# Work to complete
Begin at the line with "Task: View the shopping bag cart" and output every line through the end of the records, exactly as given. Omit pictures.

*** Provided records ***

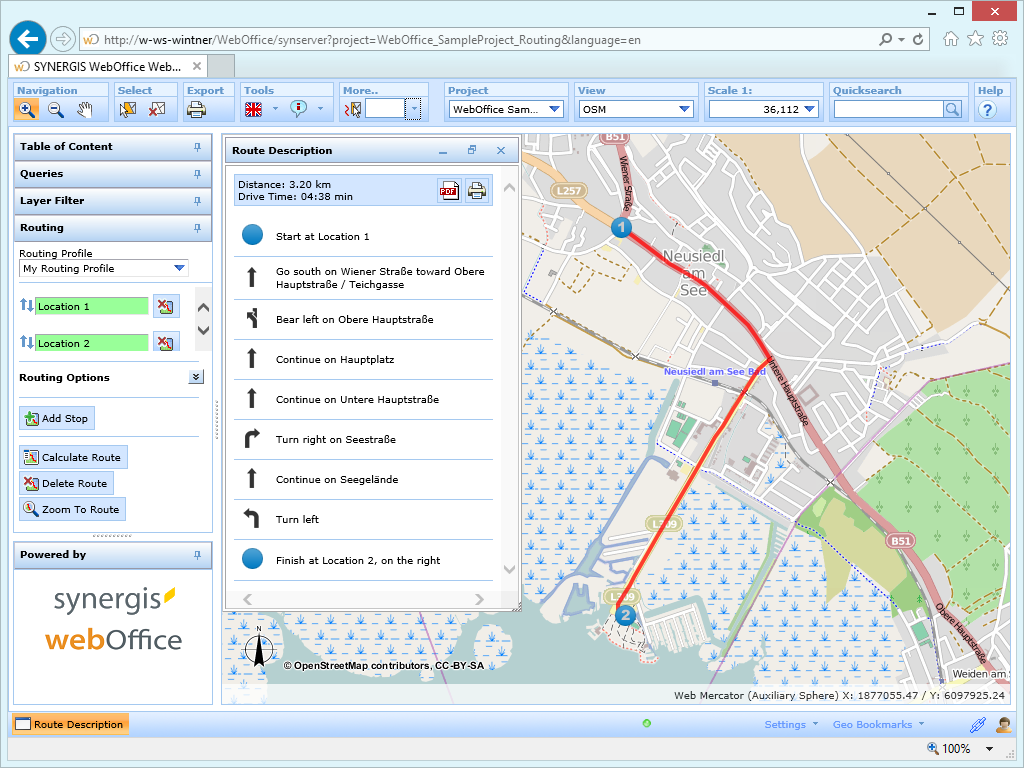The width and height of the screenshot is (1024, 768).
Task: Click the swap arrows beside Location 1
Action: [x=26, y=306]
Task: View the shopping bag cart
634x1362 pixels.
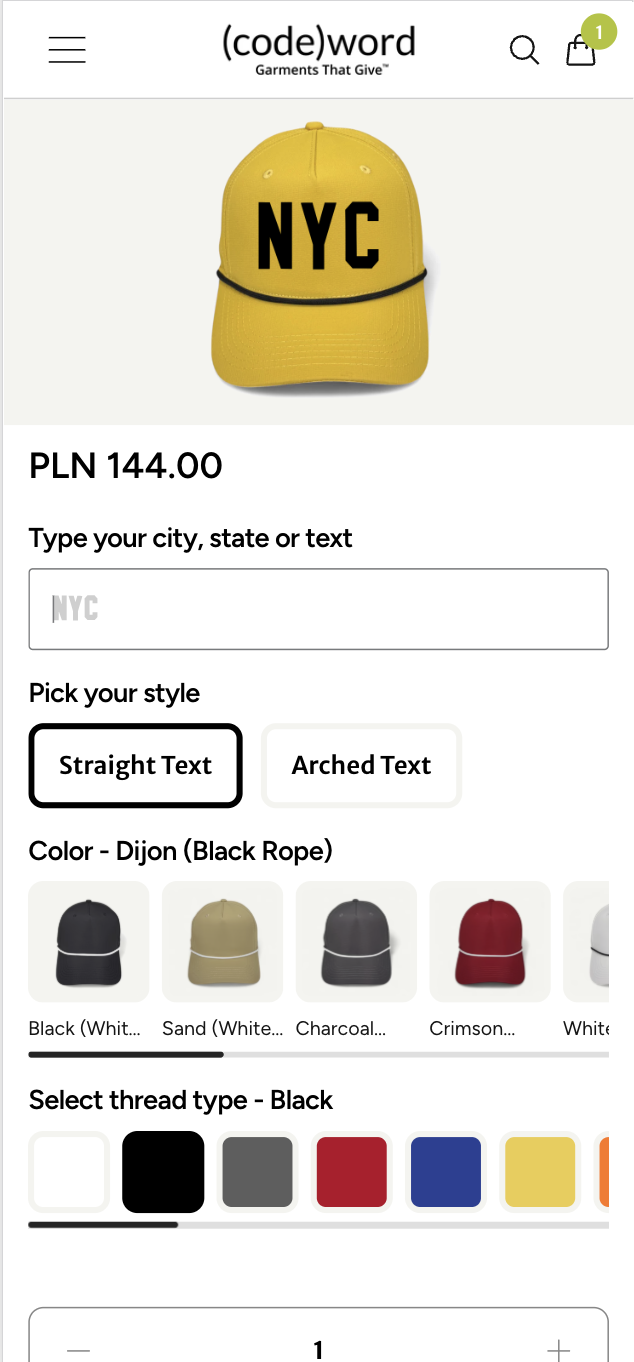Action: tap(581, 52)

*** End of Provided records ***

# Answer to this exercise
Task: View the shopping bag cart
634x1362 pixels.
Action: tap(581, 52)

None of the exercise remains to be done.